If you show your man the type of love and affection that he's seeking, he will never ever overlook your birthday again.

Most women do not spend all the money while their husbands pay the bills .
Most men do not have to rescue their wives from trouble .
Where did you get that rubbish from ? Lol

Experience

Wow . You must have been with many women !

No. I haven't. But I'm very observant.

I agree with a lot of what you said, but God always has to come first. My husband works long hours to provide for us, but something is missing on both ends. I think you went to far to tell me that he doesn't think I'm special. I think he does think I'm special, although he may lack in knowledge of showing me how. Thank you for your opinion

Then your answer is right in front of you. Your husband is tired.

God created the female to be the males helpmate. In many circumstances, I've seen women who refuse to be what their husbands need. Instead, I've seen these women forge their own paths, stubbornly trying to reverse the Divine Order of God. You'll never have a perfect marriage, if you and your husband don't make time for God, make time for love, communicate and compromise. Maybe there's a way for your husband not to work as much, so that he has the energy to make you feel special. You guys need to discuss it and see if you could potentially take some of financial burdens from his shoulders. Just a thought. "Weight and burdens in life are more easily managed by two."

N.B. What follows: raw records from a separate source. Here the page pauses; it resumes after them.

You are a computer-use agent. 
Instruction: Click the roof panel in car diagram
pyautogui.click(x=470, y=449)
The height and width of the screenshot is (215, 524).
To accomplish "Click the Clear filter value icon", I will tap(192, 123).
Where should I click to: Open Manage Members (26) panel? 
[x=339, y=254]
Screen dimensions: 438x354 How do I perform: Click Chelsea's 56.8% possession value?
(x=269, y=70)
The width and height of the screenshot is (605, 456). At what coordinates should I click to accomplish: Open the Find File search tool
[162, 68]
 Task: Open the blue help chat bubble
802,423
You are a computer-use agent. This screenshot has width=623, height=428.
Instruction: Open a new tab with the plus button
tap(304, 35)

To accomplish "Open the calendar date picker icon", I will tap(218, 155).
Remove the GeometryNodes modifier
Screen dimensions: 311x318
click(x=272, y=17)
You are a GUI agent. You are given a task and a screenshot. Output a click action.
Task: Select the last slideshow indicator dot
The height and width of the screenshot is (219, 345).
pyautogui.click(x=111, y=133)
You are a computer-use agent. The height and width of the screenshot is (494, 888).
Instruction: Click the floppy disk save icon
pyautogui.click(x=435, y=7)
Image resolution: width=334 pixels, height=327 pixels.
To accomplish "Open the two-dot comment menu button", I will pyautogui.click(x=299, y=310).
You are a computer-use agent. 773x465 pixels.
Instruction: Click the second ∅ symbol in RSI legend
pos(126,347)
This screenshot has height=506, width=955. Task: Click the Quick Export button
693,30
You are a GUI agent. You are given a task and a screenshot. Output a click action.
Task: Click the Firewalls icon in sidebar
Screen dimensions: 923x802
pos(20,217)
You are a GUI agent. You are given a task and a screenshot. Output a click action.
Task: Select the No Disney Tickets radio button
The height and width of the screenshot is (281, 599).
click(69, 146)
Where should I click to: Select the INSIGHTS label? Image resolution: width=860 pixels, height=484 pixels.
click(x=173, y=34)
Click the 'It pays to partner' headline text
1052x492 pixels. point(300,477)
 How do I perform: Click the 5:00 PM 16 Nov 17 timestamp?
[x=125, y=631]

You are just a troll @Truelove4me, go bother someone else. God created woman and man in his image. And that financial burden crap you are spewing is nonsense. I am a modern, Christian married woman bringing a fulltime wage into my household so there are equal 'burdens' on me also - thereby my husband can get off his *** and make me feel special by relieving some of my household chores 'burdens'. We are in the 21st century, I'm nobody's helpmate I'm his EQUAL.

" God created the female to be the males helpmate " ! ?
You have got to be joking !

Hey deshed03, sorry to offend you. Modernism is why so many marriages are on the rocks.

Lol . So , woman standing up for themselves instead of obeying has ruined marriage ?

This is Biblical for those who follow Christianity. The female was created to be the males helpmate. Yes, look it up.
Those who don't ascribe to this belief system are free to choose your own path. Good luck with that.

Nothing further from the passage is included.